HIPAA Blog

[ Wednesday, March 27, 2002 ]

 

Model Business Associate Agreement (“BAA”) Included in Revisions to Privacy Rule. I’ve had a chance to take a look at the revisions to the Privacy Rule published in yesterday’s Federal Register (I’ve looked at it in the form submitted, not in the form it appears in the Fed Reg; once I’ve looked at that, I’ll add references here), and was surprised to find a model BAA included. I’ve read it over, and I’m neither impressed nor distressed. Like I said, the language in the Privacy Rule wasn’t too confusing on what needed to be in a BAA. The model BAA looks like you’d expect it to. There’s one bad piece to it if you decide to use it: the term states that it ends when all of the Protected Health Information (“PHI”) has been returned. In the text of the Privacy Rule, once a BAA is terminated, the business associate must destroy or return the PHI; the way the language appears in the model BAA, the BAA can’t terminate until the PHI is returned. That makes a chicken-and-egg problem.

The Big Change. The big change in the Privacy Rule is the removal of the requirement that a consent be signed for treatment, payment or healthcare operations (sometimes reduced to the shorthand “TPO”), so long as the covered entity gets an acknowledgement from the patient that the patient had received a copy of the covered entity’s notice or privacy policies.

A covered entity can still get a consent; most providers already get consents to the disclosure of patient information for payment or treatment purposes, since it’s generally a good idea. Physicians have an ethical, and in most jurisdictions a legal, obligation to maintain the confidentiality of a patient’s medical information, so a normal part of a visit to a physician’s office includes signing a consent for the physician to disclose the information to insurance companies and other physicians. This will still probably be the case.

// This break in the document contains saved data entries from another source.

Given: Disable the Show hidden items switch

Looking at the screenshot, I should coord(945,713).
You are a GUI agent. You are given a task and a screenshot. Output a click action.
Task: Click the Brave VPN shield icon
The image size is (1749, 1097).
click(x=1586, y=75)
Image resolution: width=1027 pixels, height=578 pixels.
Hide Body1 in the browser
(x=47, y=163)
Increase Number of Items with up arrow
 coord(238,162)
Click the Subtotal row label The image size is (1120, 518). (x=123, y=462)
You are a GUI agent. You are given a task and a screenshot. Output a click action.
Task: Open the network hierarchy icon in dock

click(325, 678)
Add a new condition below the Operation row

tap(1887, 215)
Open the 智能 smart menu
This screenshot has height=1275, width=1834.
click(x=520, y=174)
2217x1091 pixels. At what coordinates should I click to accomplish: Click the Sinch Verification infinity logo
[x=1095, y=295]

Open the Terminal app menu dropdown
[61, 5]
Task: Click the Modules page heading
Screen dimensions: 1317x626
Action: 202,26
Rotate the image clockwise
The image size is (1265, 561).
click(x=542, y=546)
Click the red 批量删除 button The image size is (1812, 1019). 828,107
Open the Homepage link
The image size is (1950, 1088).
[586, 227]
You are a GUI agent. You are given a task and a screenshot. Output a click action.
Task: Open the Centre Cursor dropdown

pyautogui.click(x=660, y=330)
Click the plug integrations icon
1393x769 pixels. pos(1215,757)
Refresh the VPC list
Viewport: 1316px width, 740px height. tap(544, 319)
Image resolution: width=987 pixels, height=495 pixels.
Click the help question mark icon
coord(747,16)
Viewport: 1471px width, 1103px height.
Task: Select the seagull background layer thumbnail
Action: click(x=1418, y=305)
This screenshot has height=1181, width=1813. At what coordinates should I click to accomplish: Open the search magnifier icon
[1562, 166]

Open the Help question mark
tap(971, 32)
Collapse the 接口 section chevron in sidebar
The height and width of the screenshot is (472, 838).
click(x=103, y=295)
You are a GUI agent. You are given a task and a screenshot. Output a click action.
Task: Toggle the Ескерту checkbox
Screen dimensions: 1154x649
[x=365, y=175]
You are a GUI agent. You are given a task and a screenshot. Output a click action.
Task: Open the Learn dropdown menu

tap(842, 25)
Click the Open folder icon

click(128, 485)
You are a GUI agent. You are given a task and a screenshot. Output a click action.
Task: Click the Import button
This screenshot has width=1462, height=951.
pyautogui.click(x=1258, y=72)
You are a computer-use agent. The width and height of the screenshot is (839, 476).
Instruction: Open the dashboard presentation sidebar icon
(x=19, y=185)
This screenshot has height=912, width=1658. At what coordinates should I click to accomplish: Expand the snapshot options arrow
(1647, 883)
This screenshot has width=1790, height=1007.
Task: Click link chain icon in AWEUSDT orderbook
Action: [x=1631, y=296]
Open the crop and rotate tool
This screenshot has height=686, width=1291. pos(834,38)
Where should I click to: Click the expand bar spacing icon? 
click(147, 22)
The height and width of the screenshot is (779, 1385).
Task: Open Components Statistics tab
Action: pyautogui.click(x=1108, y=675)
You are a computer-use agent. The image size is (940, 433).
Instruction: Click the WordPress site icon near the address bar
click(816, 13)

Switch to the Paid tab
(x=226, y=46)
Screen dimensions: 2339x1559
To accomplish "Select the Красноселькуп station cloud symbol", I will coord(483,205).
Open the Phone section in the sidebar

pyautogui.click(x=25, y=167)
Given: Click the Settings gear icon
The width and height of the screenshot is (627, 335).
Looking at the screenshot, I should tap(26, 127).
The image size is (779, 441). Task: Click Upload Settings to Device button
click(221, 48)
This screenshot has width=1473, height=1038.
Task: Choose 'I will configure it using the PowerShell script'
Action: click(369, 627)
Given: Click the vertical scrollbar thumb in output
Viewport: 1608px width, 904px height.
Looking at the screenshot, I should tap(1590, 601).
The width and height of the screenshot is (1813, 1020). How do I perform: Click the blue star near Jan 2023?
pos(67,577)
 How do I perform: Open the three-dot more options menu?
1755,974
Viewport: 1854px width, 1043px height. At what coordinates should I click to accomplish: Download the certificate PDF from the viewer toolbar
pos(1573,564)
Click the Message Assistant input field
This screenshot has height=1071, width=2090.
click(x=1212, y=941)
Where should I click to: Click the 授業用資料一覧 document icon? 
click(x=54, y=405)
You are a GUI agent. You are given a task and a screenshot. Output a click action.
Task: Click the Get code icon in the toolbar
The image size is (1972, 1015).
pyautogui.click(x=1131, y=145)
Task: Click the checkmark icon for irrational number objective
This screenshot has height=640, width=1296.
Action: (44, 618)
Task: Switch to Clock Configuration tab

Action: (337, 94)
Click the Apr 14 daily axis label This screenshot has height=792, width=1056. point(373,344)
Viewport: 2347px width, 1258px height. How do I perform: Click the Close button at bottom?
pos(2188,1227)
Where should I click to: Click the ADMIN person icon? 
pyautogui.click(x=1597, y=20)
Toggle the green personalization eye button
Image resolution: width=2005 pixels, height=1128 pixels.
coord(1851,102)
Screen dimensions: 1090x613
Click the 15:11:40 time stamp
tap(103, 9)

In the original draft of the Privacy Rule, covered entities were free to use PHI for TPO, and in fact were prohibited from obtaining a consent for those purposes. The idea was to clearly distinguish normal uses (TPO) from abnormal uses (marketing, etc.) that need authorization (keep in mind: consents are for normal uses, authorizations are for unusual or unexpected uses). Those requirements were revised in the rule that became the final Privacy Rule, out of recognition that it is common practice for providers to get consents. This revision is just somewhere in between.

There are some good reasons for this revision. Imagine you’re a patient at your PCP. You’ll probably sign a consent. If your doctor calls in a prescription for you, the pharmacist should be able to fill the prescription, so long as he gets your consent later or at least gives you his notice of privacy practices. Same with a referral to a specialist; the specialist ought to be able to treat you when you need treatment and get your consent (or acknowledgement of receipt of his privacy practices) later.

Public reaction. What’s surprising, as well as disappointing, is the fairly idiotic public reaction to these revisions by such luminaries as Loriann Goldman (the chief Georgetown Privacy Nazi) and Ted Kennedy. I’m not too surprised to see USA Today editorialize that “HHS weakens protections.” The editorial gives three examples of recent breaches of confidentiality as justification for the pre-revised rules. One classic breach of logic: those breaches already violated state laws in place prior to the passage of HIPAA. If providers would break state laws, what makes the editors of USA Today think that yet another law will fix the problem?